*TASK INPUTS*:
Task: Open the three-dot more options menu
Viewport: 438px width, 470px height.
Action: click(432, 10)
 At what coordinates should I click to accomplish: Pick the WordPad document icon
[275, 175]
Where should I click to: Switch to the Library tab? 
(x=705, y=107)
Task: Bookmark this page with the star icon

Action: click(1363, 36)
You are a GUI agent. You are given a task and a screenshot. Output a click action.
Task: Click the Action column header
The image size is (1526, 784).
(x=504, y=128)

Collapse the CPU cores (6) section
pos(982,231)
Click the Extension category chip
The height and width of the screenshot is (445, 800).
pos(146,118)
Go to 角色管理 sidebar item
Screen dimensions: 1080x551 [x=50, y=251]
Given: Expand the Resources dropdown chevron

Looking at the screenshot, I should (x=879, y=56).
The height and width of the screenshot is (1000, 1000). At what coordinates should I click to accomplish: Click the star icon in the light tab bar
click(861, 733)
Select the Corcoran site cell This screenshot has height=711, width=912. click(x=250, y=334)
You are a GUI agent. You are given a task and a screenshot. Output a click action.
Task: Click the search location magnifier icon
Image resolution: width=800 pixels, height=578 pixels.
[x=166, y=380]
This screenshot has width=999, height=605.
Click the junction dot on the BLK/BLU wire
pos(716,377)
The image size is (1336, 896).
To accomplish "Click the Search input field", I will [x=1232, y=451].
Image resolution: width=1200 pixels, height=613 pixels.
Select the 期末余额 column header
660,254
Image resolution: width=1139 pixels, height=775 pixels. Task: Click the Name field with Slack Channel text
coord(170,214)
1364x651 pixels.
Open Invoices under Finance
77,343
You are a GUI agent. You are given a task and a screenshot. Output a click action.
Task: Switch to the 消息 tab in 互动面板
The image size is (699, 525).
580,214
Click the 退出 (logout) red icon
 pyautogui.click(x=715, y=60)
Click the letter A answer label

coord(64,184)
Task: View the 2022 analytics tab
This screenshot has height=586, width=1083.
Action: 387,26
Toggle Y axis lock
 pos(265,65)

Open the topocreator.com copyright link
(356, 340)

*ACTIVITY*: For the span from the line containing "This screenshot has height=586, width=1083." through the last line of the entries above, transcribe each line exactly and leave out everything else.

*WRITTEN REPLY*:
This screenshot has height=586, width=1083.
Action: 387,26
Toggle Y axis lock
 pos(265,65)

Open the topocreator.com copyright link
(356, 340)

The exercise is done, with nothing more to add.